Eppure, se ci soffermiamo a riflettere, non si può fare a meno di notare lo stridente contrasto con la nostra esperienza di uomini. La comunità umana, così come viene raffigurata dai sostenitori della libertà individuale, ci appare come una miriade (circa sei miliardi, in continua ascesa!) di insiemi disgiunti. Nulla in comune tra me e l’altro da me, nulla che riguardi la mia sfera personale che sia patrimonio da porre in relazione con gli altri.

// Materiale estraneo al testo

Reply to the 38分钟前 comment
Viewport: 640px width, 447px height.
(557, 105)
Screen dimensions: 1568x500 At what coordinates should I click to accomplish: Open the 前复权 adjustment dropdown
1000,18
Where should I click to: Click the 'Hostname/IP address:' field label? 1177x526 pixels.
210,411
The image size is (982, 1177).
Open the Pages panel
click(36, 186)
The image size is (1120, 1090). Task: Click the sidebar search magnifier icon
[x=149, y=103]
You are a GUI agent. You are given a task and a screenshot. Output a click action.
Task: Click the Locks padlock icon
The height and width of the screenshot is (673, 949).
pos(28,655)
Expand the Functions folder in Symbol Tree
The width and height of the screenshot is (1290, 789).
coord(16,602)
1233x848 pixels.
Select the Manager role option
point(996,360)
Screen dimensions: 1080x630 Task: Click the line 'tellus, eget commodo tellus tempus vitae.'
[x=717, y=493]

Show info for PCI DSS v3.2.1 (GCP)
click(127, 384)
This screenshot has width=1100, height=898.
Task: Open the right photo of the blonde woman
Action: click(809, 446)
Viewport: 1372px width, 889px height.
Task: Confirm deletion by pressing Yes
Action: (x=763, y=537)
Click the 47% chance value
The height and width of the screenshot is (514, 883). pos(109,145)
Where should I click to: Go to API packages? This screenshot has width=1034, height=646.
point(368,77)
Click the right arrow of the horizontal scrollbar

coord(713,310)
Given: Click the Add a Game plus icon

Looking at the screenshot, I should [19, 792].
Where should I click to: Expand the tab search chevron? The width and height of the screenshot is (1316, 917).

Nessuno può negare che tutto questo non abbia la minima corrispondenza coi fatti della storia del genere umano e con quella di ciascuno di noi: la famiglia, la scuola, il luogo di lavoro, solo per citare alcuni esempi di vita quotidiana, presentano situazioni in cui il “mio” tempo, le “mie” scelte, le “mie” idee necessitano di un confronto costante con gli altri, anche quando non invadono gli spazi di chi mi sta di fronte.
Altrettanto innegabilmente si rende necessario fare i conti con molti paradossi delle nostra epoca, quella di facebook, dei social network, della e-mail, delle chat, dei rapporti personali a portata di mouse. Il primo dei quali è proprio questo: la diretta proporzionalità tra la frenesia e la rapidità dei contatti con il resto del mondo e la totale autodeterminazione eretta a totem delle proprie decisioni, della gestione di sé, quasi come se gli altri neppure esistessero.
In secondo luogo, non può sfuggire a quali conclusioni giungono i teorici dell’autodeterminazione tout-court: una libertà che si spinge a negare la sorgente del suo stesso essere, che è la vita ad ogni suo stadio, subordinata appunto ai desideri dell’individuo.
Infine, nel tempo in cui l’aiuto al debole, all’indigente, all’emarginato, che è prima di tutto attenzione e relazione con lui, viene visto come segno di civiltà e di progresso e magari usato come metro di giudizio delle politiche di un governo, ecco che all’essere umano in estremo bisogno, in stato di totale fragilità, vengono sottratti i nutrimenti vitali in nome della libertà individuale. Portando tutto alle estreme conseguenze, fino a consentire a qualcuno di affermare che l’aiuto e l’amore di chi, con spirito caritatevole e gratuito, assiste il prossimo, umiliano in quanto elemosina non richieste. Se questo è il pedaggio da pagare sulla strada della libertà individuale e della autodeterminazione, che alla luce di quanto detto si mostrano come vere e proprie ideologie in aperto contrasto con l’autentica natura umana, molto laicamente vien da dire: “Non è bene che l’uomo sia solo”.